▶ [JOB 1] Reproduce the passage of the Gmail address thread between "This suggests this" and "hilarity ensues :)", inclusive, copying it word for word.

▶ [DOCUMENT SECTION]
- - - - - - -
At least, that's been the case for most of the misdirected email I've
received.

------
Timothee
As said by others, this is a feature. I remember that this problem really
happened at the very beginning of Gmail (2004) but it was quickly sorted out
once they realized that some people had managed to sign up with different
accounts that were actually the same.

------
martingordon
For a while I was getting emails that were sent to <me>@googlemail.com (I have
<me>@gmail.com) destined for someone in the UK, including flight confirmations
and subway card top up reminders. Either that guy didn't know his email
address when he booked his flight and registered for a few other things, or
something was up with Google's handling of GMail/Google Mail addresses.

------
sankara
Just a theory. Could it be that google allowed dot as legitimate characters
(ie. i.rock and irock are completely different) during the initial launch of
Gmail and then moved to the present setting of ignoring dots? [Just tried
creating a new account very similar to my existing one and I couldn't do that.
This suggests this is not an existing bug for sure.]

------
sganesh
I have the same issue with gmail. I have fn.ln@gmail and all of the emails for
fnln@gmail shows up in my inbox. Oh, the info that shows up are his pay
information, job offers ... I don't use this address often, but when i do log
in, hilarity ensues :)
- - - - - - -
▶ [JOB 2] Render the rows below as a numbered list, skipping blank lines and omitting the pictures.

▶ [DATA IN THIS EXERCISE]
- - - - - - -
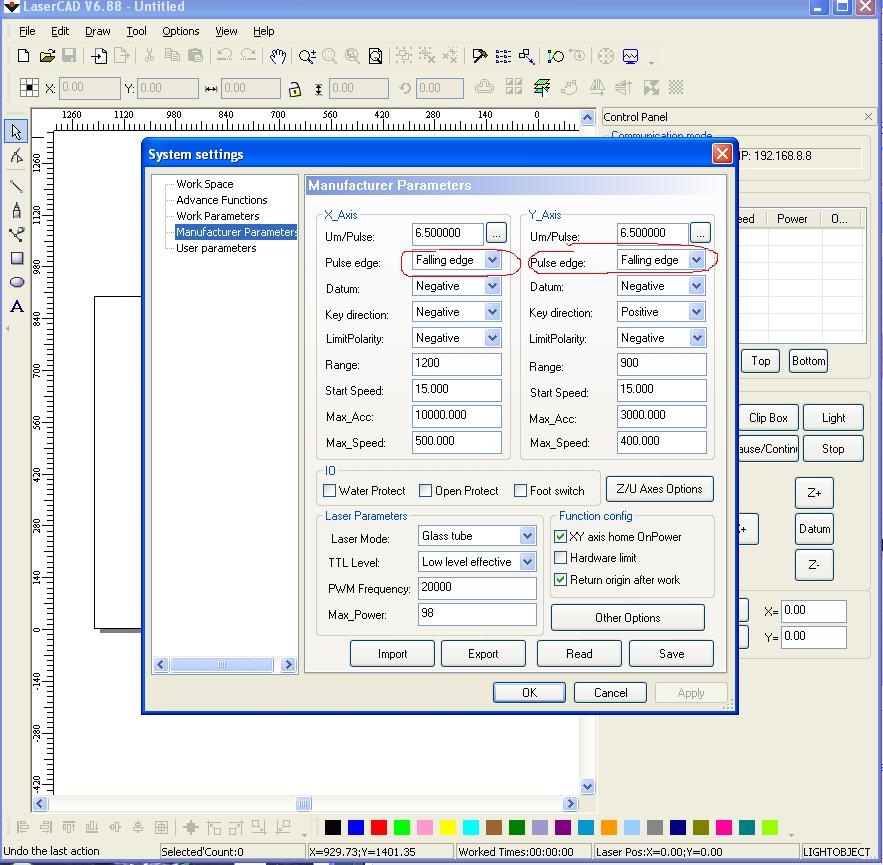Open the Draw menu
The height and width of the screenshot is (865, 883).
tap(97, 31)
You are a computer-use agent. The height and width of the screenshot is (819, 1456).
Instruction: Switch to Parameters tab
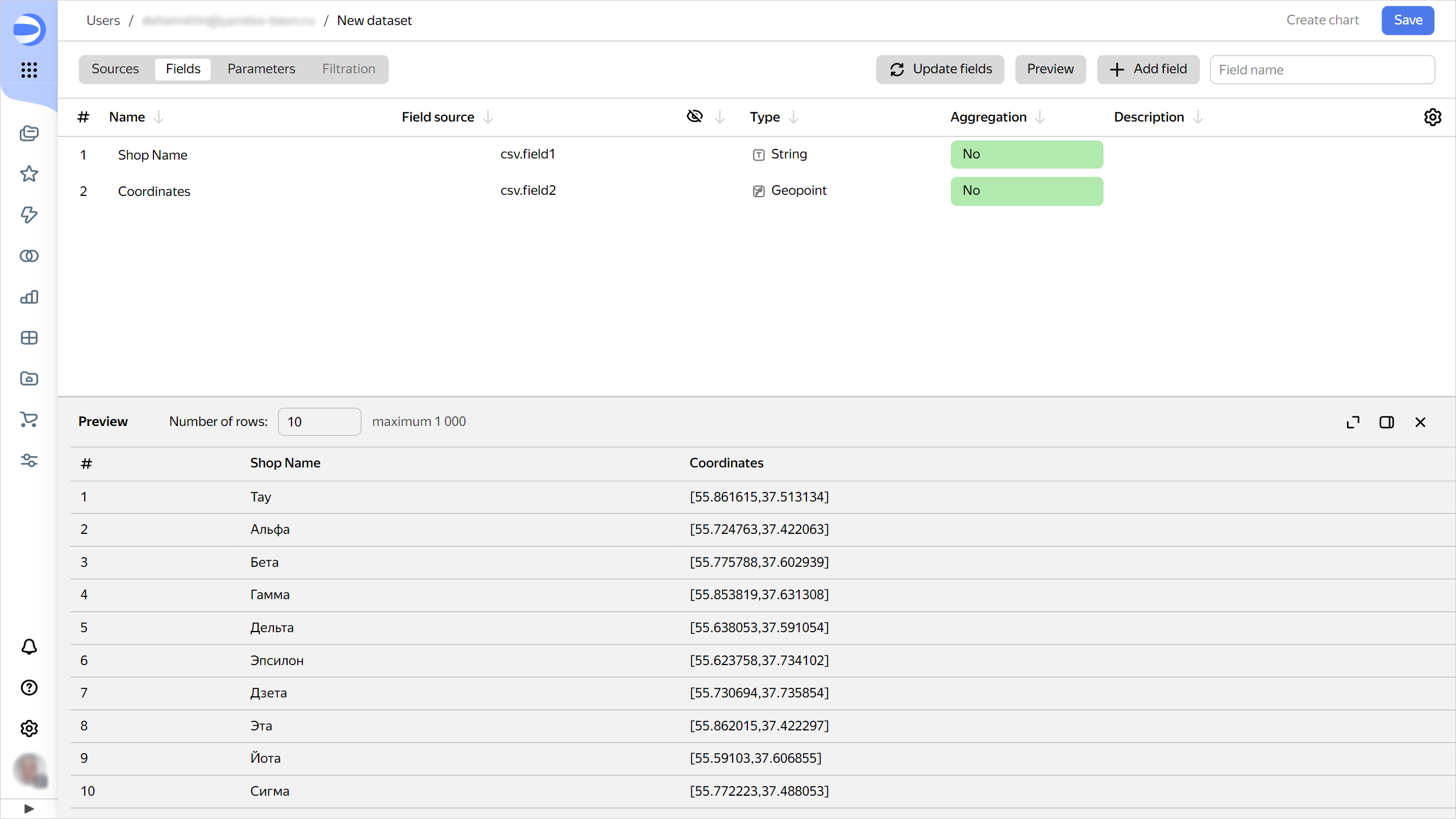pos(261,69)
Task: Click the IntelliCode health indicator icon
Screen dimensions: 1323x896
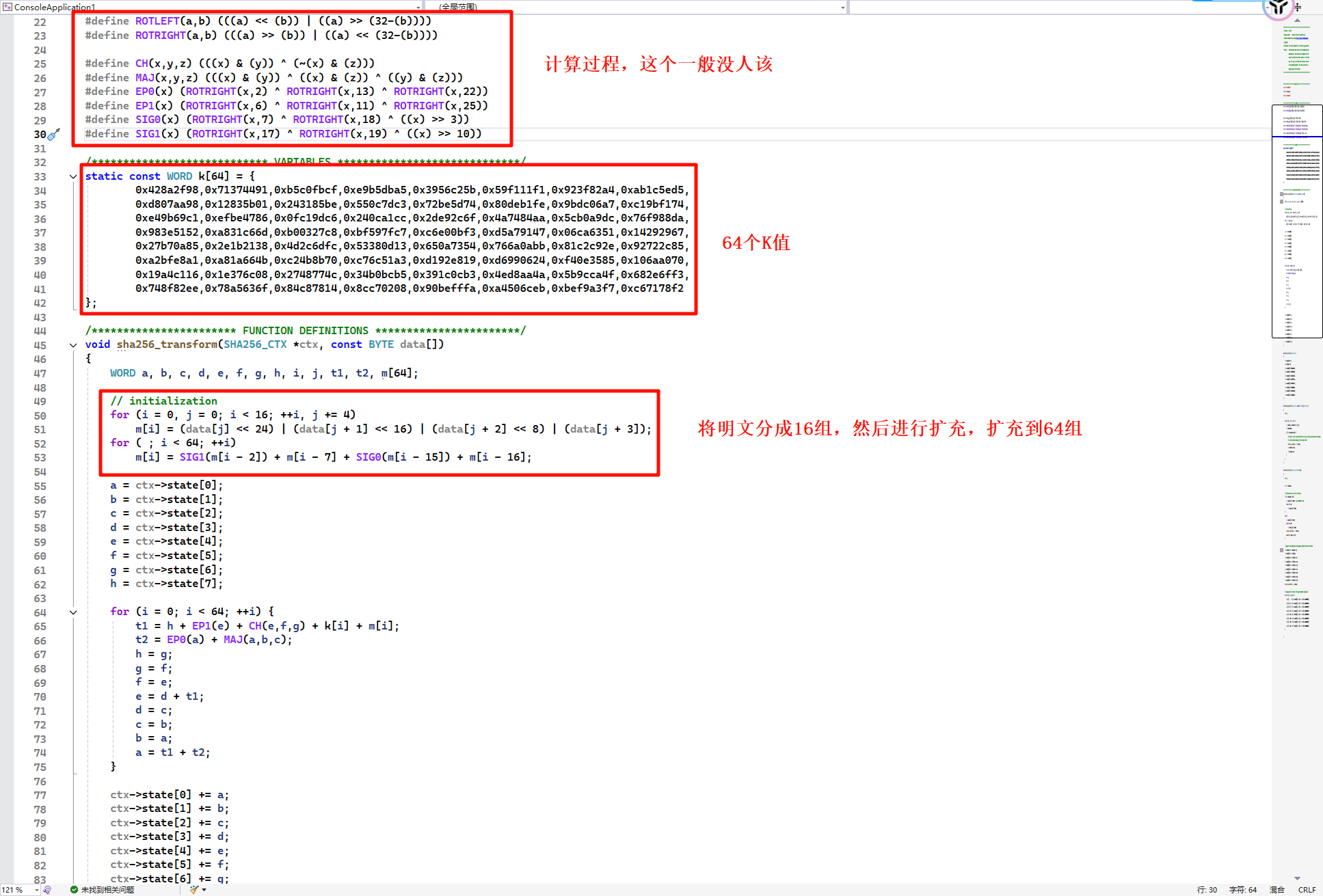Action: tap(47, 889)
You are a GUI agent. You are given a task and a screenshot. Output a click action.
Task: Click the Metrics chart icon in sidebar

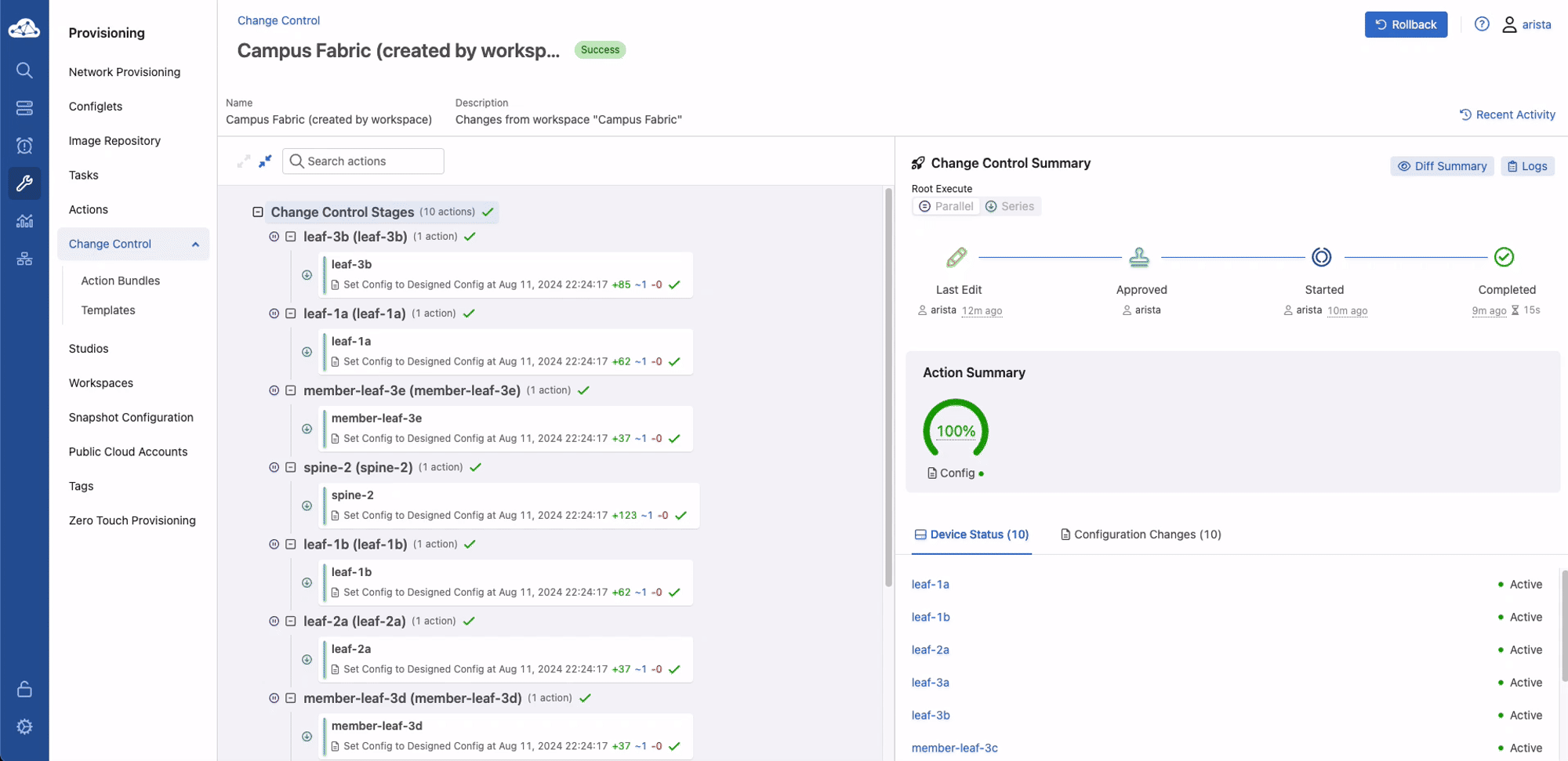click(x=24, y=221)
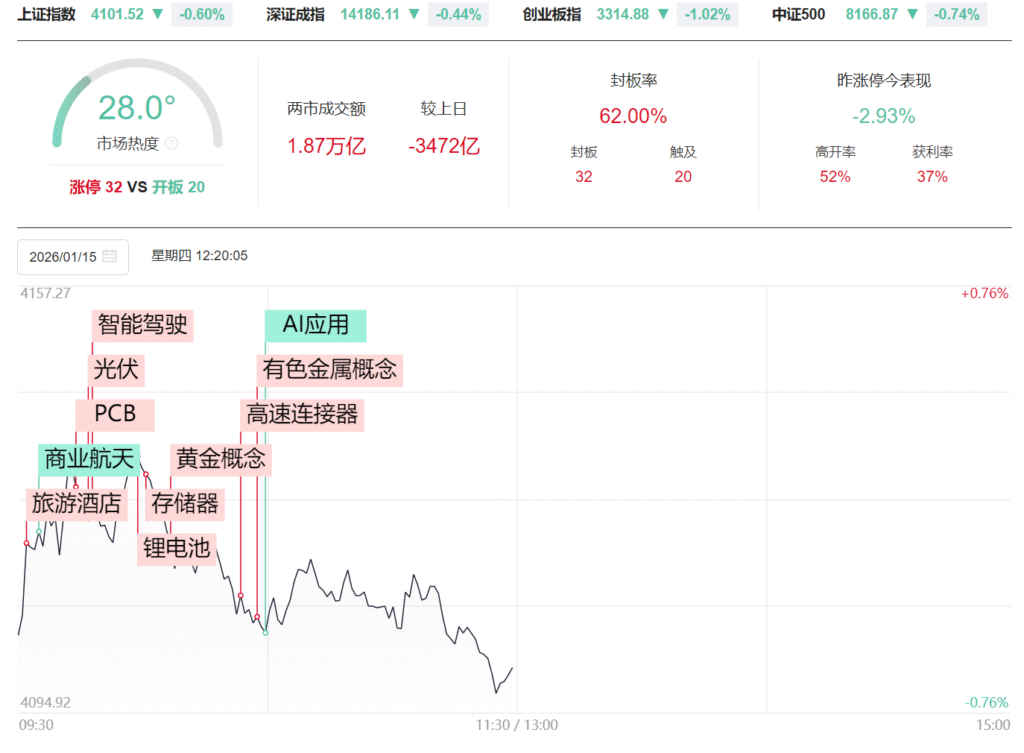Select the 旅游酒店 sector tag
This screenshot has height=753, width=1024.
coord(77,503)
- - - - - - -
▶ [COMPLETE OUTPUT 1]
This suggests this is not an existing bug for sure.]

------
sganesh
I have the same issue with gmail. I have fn.ln@gmail and all of the emails for
fnln@gmail shows up in my inbox. Oh, the info that shows up are his pay
information, job offers ... I don't use this address often, but when i do log
in, hilarity ensues :)

▶ [COMPLETE OUTPUT 2]
1. Open the Draw menu
2. The height and width of the screenshot is (865, 883).
3. tap(97, 31)
4. You are a computer-use agent. The height and width of the screenshot is (819, 1456).
5. Instruction: Switch to Parameters tab
6. pos(261,69)
7. Task: Click the IntelliCode health indicator icon
8. Screen dimensions: 1323x896
9. Action: tap(47, 889)
10. You are a GUI agent. You are given a task and a screenshot. Output a click action.
11. Task: Click the Metrics chart icon in sidebar
12. click(x=24, y=221)
13. Select the 旅游酒店 sector tag
14. This screenshot has height=753, width=1024.
15. coord(77,503)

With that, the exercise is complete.